Copy out the lines from the one containing "is (1200, 828)." to the one containing "pos(995,127)", both included, without any change.
_ _ _ _
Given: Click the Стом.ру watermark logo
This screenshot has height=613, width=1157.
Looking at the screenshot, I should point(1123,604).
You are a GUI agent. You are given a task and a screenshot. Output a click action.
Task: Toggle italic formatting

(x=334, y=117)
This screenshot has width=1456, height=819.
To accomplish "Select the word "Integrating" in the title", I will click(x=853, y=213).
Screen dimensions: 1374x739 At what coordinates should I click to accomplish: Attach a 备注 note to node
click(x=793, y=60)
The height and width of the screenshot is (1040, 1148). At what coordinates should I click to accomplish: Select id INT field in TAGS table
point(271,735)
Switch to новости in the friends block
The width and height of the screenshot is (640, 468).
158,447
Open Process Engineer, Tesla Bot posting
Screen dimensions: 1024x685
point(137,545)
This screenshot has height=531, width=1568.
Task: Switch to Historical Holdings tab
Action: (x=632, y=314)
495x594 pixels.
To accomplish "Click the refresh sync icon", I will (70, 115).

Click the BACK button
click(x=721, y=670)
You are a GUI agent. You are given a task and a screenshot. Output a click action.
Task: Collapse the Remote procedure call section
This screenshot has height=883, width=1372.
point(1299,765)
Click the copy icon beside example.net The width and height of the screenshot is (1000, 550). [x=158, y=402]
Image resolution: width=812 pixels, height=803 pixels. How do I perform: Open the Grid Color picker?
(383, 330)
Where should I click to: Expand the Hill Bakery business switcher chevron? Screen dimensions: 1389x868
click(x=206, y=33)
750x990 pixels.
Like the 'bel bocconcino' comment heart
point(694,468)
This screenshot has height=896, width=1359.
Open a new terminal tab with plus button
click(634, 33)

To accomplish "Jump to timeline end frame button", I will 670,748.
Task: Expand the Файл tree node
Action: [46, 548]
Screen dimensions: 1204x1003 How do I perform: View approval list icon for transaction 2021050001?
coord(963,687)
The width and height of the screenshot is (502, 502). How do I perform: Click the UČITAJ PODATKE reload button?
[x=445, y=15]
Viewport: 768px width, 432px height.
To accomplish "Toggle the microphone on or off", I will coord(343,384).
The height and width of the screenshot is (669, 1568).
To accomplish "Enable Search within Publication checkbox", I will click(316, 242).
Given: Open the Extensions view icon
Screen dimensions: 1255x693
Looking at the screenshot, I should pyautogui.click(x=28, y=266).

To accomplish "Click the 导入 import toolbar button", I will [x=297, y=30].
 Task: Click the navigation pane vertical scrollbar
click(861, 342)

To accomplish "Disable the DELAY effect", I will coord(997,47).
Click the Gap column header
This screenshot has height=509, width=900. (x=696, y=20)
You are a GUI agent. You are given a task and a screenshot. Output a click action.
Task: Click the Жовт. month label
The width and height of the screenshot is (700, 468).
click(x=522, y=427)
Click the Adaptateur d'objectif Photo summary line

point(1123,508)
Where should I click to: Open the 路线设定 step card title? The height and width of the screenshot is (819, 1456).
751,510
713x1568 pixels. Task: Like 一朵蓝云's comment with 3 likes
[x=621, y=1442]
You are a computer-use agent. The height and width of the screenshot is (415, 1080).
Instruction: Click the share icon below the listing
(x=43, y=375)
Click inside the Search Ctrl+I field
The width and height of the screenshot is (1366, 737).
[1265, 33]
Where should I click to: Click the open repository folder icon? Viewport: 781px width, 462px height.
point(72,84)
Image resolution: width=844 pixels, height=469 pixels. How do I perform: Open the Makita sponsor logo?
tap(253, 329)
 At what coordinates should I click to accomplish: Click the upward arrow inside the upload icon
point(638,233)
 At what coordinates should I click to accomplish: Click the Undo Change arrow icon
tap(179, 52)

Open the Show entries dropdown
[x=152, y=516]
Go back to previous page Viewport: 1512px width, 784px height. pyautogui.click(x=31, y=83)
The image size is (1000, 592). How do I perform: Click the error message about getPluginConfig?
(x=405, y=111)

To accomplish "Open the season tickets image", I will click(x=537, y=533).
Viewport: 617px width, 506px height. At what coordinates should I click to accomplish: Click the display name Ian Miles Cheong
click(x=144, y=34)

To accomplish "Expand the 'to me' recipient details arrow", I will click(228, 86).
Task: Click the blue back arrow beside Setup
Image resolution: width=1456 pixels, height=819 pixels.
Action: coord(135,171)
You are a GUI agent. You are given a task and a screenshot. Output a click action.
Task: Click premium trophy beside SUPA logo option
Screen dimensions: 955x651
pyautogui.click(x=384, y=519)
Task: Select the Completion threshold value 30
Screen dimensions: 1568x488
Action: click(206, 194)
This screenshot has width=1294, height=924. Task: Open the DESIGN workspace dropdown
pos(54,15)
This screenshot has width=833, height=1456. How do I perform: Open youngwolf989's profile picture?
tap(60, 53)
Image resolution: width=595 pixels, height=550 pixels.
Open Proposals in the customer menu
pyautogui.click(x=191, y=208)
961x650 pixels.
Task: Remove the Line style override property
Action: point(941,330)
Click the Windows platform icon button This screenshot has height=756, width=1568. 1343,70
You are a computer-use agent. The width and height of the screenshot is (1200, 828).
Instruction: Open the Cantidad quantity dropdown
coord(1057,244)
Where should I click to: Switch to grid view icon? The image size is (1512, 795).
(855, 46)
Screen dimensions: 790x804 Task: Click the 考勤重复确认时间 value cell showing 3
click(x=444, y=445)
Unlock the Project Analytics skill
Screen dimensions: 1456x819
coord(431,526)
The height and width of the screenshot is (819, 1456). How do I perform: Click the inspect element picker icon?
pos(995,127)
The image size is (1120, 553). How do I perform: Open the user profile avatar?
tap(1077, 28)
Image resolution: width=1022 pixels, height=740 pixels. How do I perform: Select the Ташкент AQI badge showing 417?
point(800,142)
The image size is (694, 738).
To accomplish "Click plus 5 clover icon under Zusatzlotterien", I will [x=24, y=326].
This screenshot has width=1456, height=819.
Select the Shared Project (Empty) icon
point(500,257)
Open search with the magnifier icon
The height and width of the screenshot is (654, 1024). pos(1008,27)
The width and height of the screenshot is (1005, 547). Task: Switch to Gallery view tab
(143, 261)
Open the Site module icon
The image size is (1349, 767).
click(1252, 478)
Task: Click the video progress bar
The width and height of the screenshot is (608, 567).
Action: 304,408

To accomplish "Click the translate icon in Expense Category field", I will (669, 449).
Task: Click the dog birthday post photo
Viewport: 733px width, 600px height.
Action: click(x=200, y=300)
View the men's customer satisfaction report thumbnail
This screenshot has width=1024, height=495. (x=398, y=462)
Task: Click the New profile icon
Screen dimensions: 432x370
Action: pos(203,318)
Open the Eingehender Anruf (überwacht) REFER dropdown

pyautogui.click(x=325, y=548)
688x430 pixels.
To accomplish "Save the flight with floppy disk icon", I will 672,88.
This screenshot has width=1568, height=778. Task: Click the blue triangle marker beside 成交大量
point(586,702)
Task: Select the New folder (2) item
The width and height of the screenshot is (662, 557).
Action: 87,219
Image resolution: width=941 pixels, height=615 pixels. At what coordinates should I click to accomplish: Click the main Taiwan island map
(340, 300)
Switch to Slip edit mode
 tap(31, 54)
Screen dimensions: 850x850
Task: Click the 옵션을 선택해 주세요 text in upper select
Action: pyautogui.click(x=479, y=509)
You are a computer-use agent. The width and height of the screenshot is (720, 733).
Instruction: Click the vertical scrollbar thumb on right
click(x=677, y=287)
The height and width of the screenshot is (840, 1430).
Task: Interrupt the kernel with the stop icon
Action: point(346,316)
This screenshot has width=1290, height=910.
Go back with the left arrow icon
_ _ _ _
THE COMPLETED TASK:
You are a computer-use agent. The width and height of the screenshot is (1200, 828).
Instruction: Open the Cantidad quantity dropdown
coord(1057,244)
Where should I click to: Switch to grid view icon? The image size is (1512, 795).
(855, 46)
Screen dimensions: 790x804 Task: Click the 考勤重复确认时间 value cell showing 3
click(x=444, y=445)
Unlock the Project Analytics skill
Screen dimensions: 1456x819
coord(431,526)
The height and width of the screenshot is (819, 1456). How do I perform: Click the inspect element picker icon?
pos(995,127)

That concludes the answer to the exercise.